Task objective: Print exactly those lines that run from the beginning of the data to the line bearing "You are a computer-use agent. The", inclusive.

Data extracted from a collection:
* * * * * * *

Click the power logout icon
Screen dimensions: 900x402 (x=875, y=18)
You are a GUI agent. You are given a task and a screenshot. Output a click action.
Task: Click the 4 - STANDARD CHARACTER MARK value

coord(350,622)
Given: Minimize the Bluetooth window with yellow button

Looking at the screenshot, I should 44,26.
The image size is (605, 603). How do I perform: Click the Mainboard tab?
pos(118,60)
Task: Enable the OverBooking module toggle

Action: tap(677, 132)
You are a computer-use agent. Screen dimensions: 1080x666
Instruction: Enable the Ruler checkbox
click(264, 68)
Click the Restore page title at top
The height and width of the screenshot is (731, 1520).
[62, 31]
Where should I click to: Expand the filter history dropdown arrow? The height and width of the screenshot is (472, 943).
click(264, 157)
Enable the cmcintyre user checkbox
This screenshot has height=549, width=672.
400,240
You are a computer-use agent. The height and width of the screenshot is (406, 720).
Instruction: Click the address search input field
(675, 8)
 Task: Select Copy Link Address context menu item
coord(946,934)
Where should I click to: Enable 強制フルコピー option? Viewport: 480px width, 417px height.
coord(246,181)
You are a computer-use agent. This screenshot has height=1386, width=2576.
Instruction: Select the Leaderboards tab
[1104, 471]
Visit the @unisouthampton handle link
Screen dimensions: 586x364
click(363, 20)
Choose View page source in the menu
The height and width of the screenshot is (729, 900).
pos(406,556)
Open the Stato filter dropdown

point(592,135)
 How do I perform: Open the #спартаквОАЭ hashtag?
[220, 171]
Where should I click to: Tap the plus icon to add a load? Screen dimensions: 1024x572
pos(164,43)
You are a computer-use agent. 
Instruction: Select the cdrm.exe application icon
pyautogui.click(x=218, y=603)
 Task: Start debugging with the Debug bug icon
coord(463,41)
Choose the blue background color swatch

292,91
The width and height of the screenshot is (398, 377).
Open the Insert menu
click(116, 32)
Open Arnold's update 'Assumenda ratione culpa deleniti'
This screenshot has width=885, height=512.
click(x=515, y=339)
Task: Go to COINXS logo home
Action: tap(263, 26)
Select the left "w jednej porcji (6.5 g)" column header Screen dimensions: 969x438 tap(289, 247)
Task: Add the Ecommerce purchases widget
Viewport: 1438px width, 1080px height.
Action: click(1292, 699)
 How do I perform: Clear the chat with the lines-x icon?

* * * * * * *

Solution:
Click the power logout icon
Screen dimensions: 900x402 (x=875, y=18)
You are a GUI agent. You are given a task and a screenshot. Output a click action.
Task: Click the 4 - STANDARD CHARACTER MARK value

coord(350,622)
Given: Minimize the Bluetooth window with yellow button

Looking at the screenshot, I should 44,26.
The image size is (605, 603). How do I perform: Click the Mainboard tab?
pos(118,60)
Task: Enable the OverBooking module toggle

Action: tap(677, 132)
You are a computer-use agent. Screen dimensions: 1080x666
Instruction: Enable the Ruler checkbox
click(264, 68)
Click the Restore page title at top
The height and width of the screenshot is (731, 1520).
[62, 31]
Where should I click to: Expand the filter history dropdown arrow? The height and width of the screenshot is (472, 943).
click(264, 157)
Enable the cmcintyre user checkbox
This screenshot has height=549, width=672.
400,240
You are a computer-use agent. The height and width of the screenshot is (406, 720).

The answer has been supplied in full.